Waffenruhe im Iran-Konflikt: Fragile Hoffnung auf Deeskalation
Eine zweiwöchige Feuerpause im Iran-Krieg soll Verhandlungen ermöglichen. Doch schon wenige Stunden nach der Verkündung mehren sich die Signale für eine Eskalation – Israel greift den Libanon an, der Iran droht mit Gegenschritten.

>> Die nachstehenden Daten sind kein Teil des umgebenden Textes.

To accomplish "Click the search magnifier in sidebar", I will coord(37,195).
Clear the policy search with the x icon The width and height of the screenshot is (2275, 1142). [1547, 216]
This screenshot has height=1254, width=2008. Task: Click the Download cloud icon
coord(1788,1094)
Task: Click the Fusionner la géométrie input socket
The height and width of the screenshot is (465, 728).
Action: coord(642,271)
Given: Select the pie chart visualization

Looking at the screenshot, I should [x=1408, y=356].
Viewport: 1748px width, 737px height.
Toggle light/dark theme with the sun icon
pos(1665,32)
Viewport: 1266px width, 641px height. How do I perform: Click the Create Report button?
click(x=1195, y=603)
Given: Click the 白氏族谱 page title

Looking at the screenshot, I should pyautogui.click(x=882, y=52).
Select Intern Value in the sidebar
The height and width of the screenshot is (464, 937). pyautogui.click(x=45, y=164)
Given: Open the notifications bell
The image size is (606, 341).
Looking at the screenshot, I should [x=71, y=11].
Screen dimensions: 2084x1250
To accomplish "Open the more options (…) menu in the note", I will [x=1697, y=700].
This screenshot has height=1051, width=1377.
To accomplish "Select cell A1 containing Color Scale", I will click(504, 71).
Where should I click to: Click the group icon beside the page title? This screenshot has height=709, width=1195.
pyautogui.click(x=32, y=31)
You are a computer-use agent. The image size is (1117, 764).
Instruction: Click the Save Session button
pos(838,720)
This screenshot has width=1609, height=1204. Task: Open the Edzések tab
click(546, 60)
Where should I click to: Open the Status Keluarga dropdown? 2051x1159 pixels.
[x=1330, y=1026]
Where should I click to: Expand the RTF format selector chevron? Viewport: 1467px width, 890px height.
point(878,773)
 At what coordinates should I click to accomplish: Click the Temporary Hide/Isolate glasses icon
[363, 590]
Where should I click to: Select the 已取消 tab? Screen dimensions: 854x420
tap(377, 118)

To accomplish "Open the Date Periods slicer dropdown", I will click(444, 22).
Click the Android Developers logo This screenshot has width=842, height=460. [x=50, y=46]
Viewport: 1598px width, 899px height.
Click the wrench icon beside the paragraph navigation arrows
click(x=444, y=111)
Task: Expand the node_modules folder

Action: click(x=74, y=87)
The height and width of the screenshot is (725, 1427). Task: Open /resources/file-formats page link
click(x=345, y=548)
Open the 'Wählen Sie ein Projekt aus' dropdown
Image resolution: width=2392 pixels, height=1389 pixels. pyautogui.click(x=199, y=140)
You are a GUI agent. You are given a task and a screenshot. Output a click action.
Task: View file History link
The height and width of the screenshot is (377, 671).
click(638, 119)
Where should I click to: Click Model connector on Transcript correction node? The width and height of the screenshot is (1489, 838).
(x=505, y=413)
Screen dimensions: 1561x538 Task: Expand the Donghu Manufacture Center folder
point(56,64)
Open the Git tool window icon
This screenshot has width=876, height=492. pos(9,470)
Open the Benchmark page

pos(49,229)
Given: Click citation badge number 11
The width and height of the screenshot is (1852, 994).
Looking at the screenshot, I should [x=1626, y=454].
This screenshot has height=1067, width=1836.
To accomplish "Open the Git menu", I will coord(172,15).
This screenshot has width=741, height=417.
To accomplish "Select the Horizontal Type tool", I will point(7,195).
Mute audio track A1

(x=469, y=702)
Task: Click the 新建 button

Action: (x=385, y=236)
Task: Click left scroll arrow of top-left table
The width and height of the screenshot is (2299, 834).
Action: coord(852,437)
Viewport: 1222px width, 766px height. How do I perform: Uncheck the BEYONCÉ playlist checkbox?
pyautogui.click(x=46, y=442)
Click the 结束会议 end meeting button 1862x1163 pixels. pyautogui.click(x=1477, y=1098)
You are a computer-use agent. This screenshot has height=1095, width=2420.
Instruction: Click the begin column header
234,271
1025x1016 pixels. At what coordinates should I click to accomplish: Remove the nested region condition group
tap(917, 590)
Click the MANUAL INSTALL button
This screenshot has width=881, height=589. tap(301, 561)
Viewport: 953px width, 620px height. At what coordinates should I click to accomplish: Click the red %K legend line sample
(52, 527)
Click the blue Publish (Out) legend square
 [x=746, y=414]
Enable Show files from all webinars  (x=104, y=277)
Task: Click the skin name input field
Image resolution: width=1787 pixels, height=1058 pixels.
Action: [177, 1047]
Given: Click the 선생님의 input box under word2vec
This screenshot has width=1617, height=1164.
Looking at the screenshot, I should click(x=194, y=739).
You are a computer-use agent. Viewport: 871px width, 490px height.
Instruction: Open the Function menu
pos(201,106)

Im Nahost-Konflikt zeichnet sich eine erste Atempause ab: USA und Iran einigten sich auf eine zweiwöchige Waffenruhe, zudem soll die strategisch wichtige Straße von Hormus wieder für die Schifffahrt freigegeben werden. Doch die internationale Gemeinschaft wartet ab – eine dauerhafte Lösung ist damit noch lange nicht in Sicht.
Allerdings drohen bereits neue Eskalationssignale die fragile Einigung zu gefährden. Israel führt derzeit verstärkte Angriffe gegen die mit dem Iran verbündete Hisbollah im Libanon durch. Als Reaktion kündigte der Iran offenbar an, den Schiffsverkehr durch die Meerenge erneut zu blockieren und könnte sogar aus der Vereinbarung mit den USA aussteigen. Das Weiße Haus dementiert entsprechende Berichte.
Die kommenden Tage und Wochen sind entscheidend: Ein Zehn-Punkte-Plan soll die Grundlage für weitere Verhandlungen bilden. Ob es gelingt, die Waffenruhe zu stabilisieren und zu einer umfassenden Friedensregelung zu kommen, bleibt derzeit offen.